Dubbi sulla sicurezza, stop alla Lexus
Nuovi guai per la Toyota:
la casa automobilistica giapponese blocca
la vendita del modello 2010 GX460
L’ultima volta che Consumer Reports aveva bollato una vettura come da «non comprare» risale al 2001: il modello allora in questione era la Mitsubishi Montero Limited.
L’influente rivista nonprofit ha già sospeso le proprie raccomandazioni per gli otto modelli Toyota richiamati in gennaio in seguito a problemi al pedale dell’acceleratore.
Da alcuni test condotti di recente dagli ingegneri del magazine è risultato che la Lexus GX 460 presenta problemi di sicurezza durante test di emergenza standard. All’avvertimento di Consumer Reports Toyota ha risposto rapidamente, con Lexus che ha invitato i propri concessionari a sospendere temporaneamente le vendite.
La società prende la situazione «molto seriamente ed è determinata a identificare e correggere» il problema indicato da Consumer Reports, afferma Mark Templin, vice presidente e general manager di Lexus. «A tutti coloro che hanno acquistato una 2010 GX 460 e sono preoccupati di guidarla - aggiunge - forniremo una vettura in sostituzione fino a quando il problema non sarà risolto».
Gli ingegneri Lexus sia negli Stati Uniti sia in Giappone - osserva il portavoce della casa giapponese Bill Kwong - sono già al lavoro per riprodurre i test effettuati da Consumer Reports e determinare le cause entro la fine della settimana. Nei primi tre mesi dell’anno Toyota ha venduto circa 4.800 Lexus Gx 460, il cui prezzo parte da 52.000 dollari.
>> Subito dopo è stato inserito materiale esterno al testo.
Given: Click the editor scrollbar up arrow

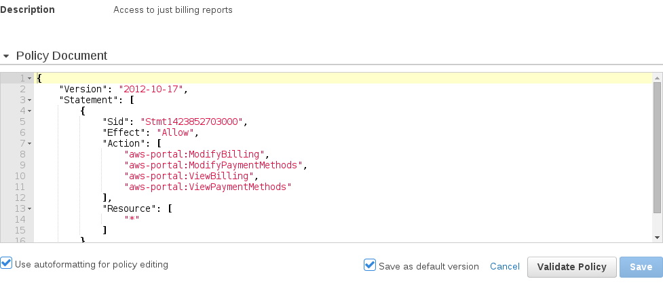Looking at the screenshot, I should point(657,79).
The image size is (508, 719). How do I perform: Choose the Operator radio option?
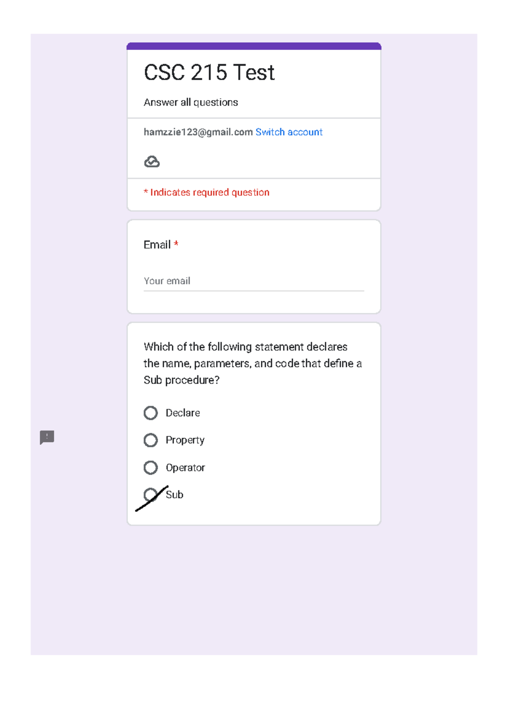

La National Highway Traffic Safety Administration ha messo in guardia i guidatori di Lexus, invitandoli - riporta il Wall Street Journal - «a evitare un’eccessiva velocità e manovre azzardate così da mantenere saldamente il controllo dei loro veicoli».
Lo stop alle vendite arriva a pochi giorni di distanza da quando il segretario ai Trasporti americano Ray Lahood ha espresso la volontà di comminare a Toyota una maxi-multa da 16,4 milioni di dollari per non aver adempiuto agli obblighi di legge in termini di sicurezza: Lahood contesta alla Toyota di aver comunicato in ritardo alle autorità competenti i problemi all’accelerazione riscontrati su più modelli e che si sono tradotti in 8 milioni di auto richiamate a livello mondiale, di cui 6 milioni solo negli Usa.
La multa allo studio rappresenta la massima sanzione consentita dalla legge e sarebbe la maggiore mai comminata a una casa automobilistica dal governo americano. La casa nipponica, secondo le autorità americane, ha nascosto per almeno quattro mesi i problemi riscontrati al pedale dell’accelerazione.